» **Page extract**:
JUST A FEW weeks ago I was thinking about the first time I read an issue of Transition.

A sepia-toned memory began to play in my mind: I have been at Bates College for only a week or so, and the school still seems so foreign to me that I sometimes wonder how I will escape if, no, when the urge strikes. I’m walking out of my first class of the day when my English professor hands me a magazine. Read this, she says.

I am actually a senior at Morehouse College. I’ve just returned from a summer working in DC, but I don’t have enough money to continue my education. I am effectively homeless, but my best friend has offered me a place on his couch. On my first night there, I notice a magazine on the floor. I pick it up, begin to read.

No, I’m a second year graduate student at Oxford, and I have fallen in love with literature. Or, more accurately, I have finally admitted to myself that I have always been in love with literature. I’m playing around on the internet one afternoon when I come across the archives of a magazine called Transition. I’ve never heard of it before. I click on a link.

» **Information**:

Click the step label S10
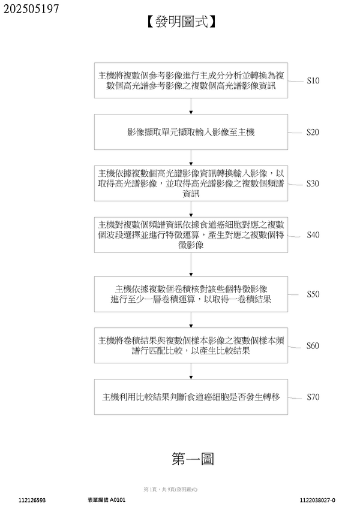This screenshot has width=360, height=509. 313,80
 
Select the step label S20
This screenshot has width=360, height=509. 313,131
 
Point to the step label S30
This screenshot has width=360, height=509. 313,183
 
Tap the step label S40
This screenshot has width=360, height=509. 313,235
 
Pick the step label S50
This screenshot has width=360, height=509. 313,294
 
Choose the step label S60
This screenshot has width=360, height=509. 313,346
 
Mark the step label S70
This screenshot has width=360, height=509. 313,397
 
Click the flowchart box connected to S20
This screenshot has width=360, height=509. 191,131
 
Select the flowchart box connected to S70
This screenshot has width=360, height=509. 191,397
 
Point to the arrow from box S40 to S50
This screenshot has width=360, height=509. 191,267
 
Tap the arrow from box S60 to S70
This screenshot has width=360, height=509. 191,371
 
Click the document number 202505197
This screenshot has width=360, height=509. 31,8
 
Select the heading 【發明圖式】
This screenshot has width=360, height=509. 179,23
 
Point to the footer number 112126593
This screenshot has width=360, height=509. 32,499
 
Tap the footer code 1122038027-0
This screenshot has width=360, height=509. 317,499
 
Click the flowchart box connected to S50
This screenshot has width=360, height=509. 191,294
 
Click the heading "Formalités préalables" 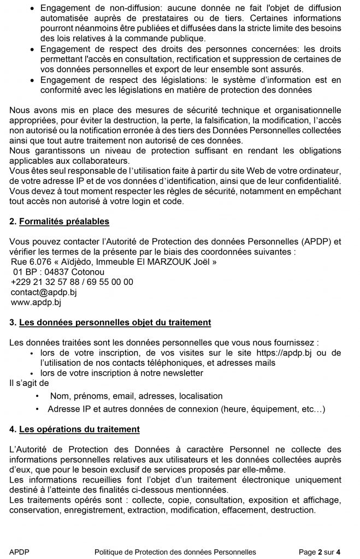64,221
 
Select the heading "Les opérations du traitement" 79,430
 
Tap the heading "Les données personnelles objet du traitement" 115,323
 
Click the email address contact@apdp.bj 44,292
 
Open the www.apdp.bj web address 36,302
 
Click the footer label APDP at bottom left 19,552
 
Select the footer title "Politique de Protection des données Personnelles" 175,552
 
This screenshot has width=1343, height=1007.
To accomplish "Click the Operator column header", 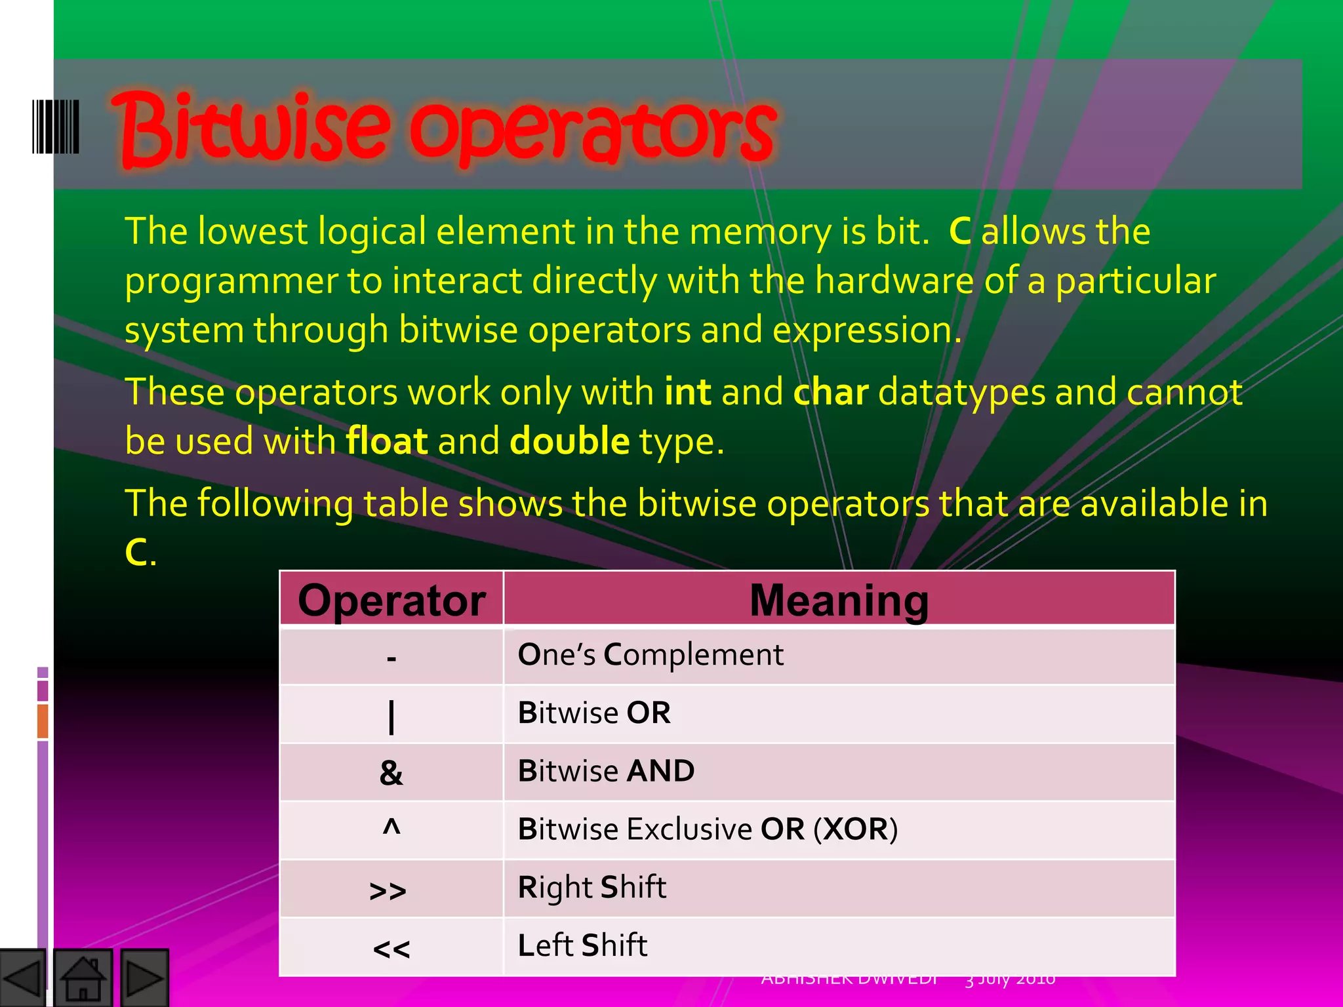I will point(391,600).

» **Apply what you read**:
1/ Translate this sentence from the passage about first reading Transition into Spanish: "I’m walking out of my first class of the day when my English professor hands me a magazine."
2/ Reproduce word for word the stretch of the passage about first reading Transition from "No, I’m a second" through "click on a link.".
3/ Name every college or university mentioned in the passage about first reading Transition.

» **Task answers**:
1/ Estoy saliendo de mi primera clase del día cuando mi profesora de inglés me entrega una revista.

2/
No, I’m a second year graduate student at Oxford, and I have fallen in love with literature. Or, more accurately, I have finally admitted to myself that I have always been in love with literature. I’m playing around on the internet one afternoon when I come across the archives of a magazine called Transition. I’ve never heard of it before. I click on a link.

3/ Bates College, Morehouse College, Oxford